Le modèle retenu par l’OMS met en place un certain nombre de critères impactants qui seront la base d’une politique de gestion du risque environnemental réussie : la qualité de l’air, l’habitat et les établissement humains, le bruit, les déchets et les sols pollués, l’exposition aux rayonnements, la qualité de l’eau, la sécurité des aliments, l’exposition aux produits chimiques. La mise en place d’un tel système de surveillance démontre la détermination des autorités publiques de mettre au cœur de leurs politiques la question environnementale et dégage une réelle prise de conscience au niveau international du problème écologique et de son impact sur la santé humaine.
2°)Une prise de conscience internationale
La montée en puissance de la problématique santé-environnement est perceptible au plan international depuis les deux dernières décennies. La troisième conférence ministérielle sur l’environnement organisée à Londres en 1999 a rassemblé les 51 pays de la région Europe de l’Organisation mondiale de la santé. Lors de cette conférence la majorité d’entre eux, à l’exception notable de la France, se sont engagés dans l’élaboration d’un plan d’action national santé-environnement destiné à fournir un cadre global pour l’identification et la mise en œuvre d’actions prioritaires dans ce domaine.
La commission européenne, qui participe activement à ce processus, a rédigé de son coté une communication conjointe aux directions générales environnement risques de pollution et impact sur la santé qui a été présenté au conseil début 2003. Par ailleurs, un des quatre principaux chapitres du 6ème programme d’action communautaire pour l’environnement « environnement 2010 : notre avenir, notre choix » est consacré à la problématique du risque environnemental.
De plus le sommet sur la terre qui s’est tenu à Kyoto se fait l’écho des revendications portées jusqu’alors en matière d’environnement et prévoit, pour les pays signataires du protocole, une obligation de parvenir à une réduction globale de 5,2 % des émissions de dioxyde de carbone d’ici 2012 par rapport aux émissions de 1990. En effet tous les pays membres de la convention climat ont pour objectif de stabiliser les concentrations de gaz à effet de serre dans l’atmosphère à un niveau qui empêche toute perturbation anthropique dangereuse du système climatique. Ils se sont collectivement engagés à prendre des mesures de précaution pour prévoir, prévenir ou atténuer les causes des changements climatiques et en limiter les effets néfastes. Concrètement, tous les pays ont l’obligation de publier des inventaires de leurs émissions de gaz à effet de serre, d’établir, de mettre en œuvre et de publier des programmes nationaux contenant des mesures visant à atténuer les changements climatiques ;
Enfin à l’instigation du G8 de l’environnement qui s’est tenu à Banff au Canada en Avril 2002 le projet de plan de mise en œuvre des préoccupations qui feront l’objet du sommet mondial sur le développement durable de Johannesburg préconise le lancement d’initiatives internationales destinées à renforcer les connaissances et les capacités de réponses aux menaces qui pèsent sur l’environnement.
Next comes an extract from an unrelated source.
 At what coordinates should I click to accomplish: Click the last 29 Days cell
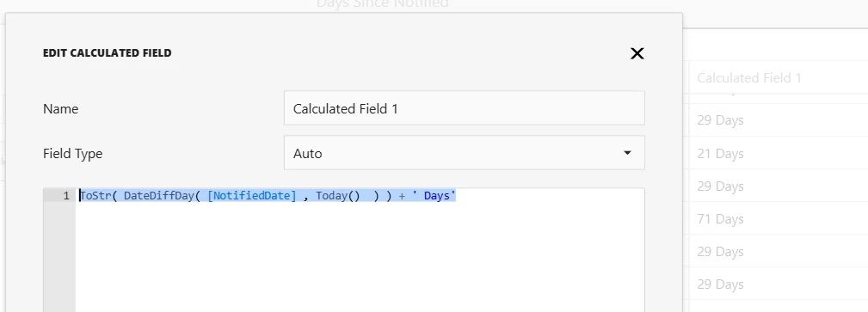tap(720, 284)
La multiplication de ces initiatives témoigne sans doute moins d’une aggravation de la situation que d’une prise en compte réelle de la difficulté de se prémunir contre les risques potentiels à long terme et de la nécessité d’une approche intégrée pour apporter des réponses pertinentes aux problèmes soulevés. Cela se traduit par une prise en compte d’interrogations nouvelles autour de la question environnementale et de son impact sur la santé.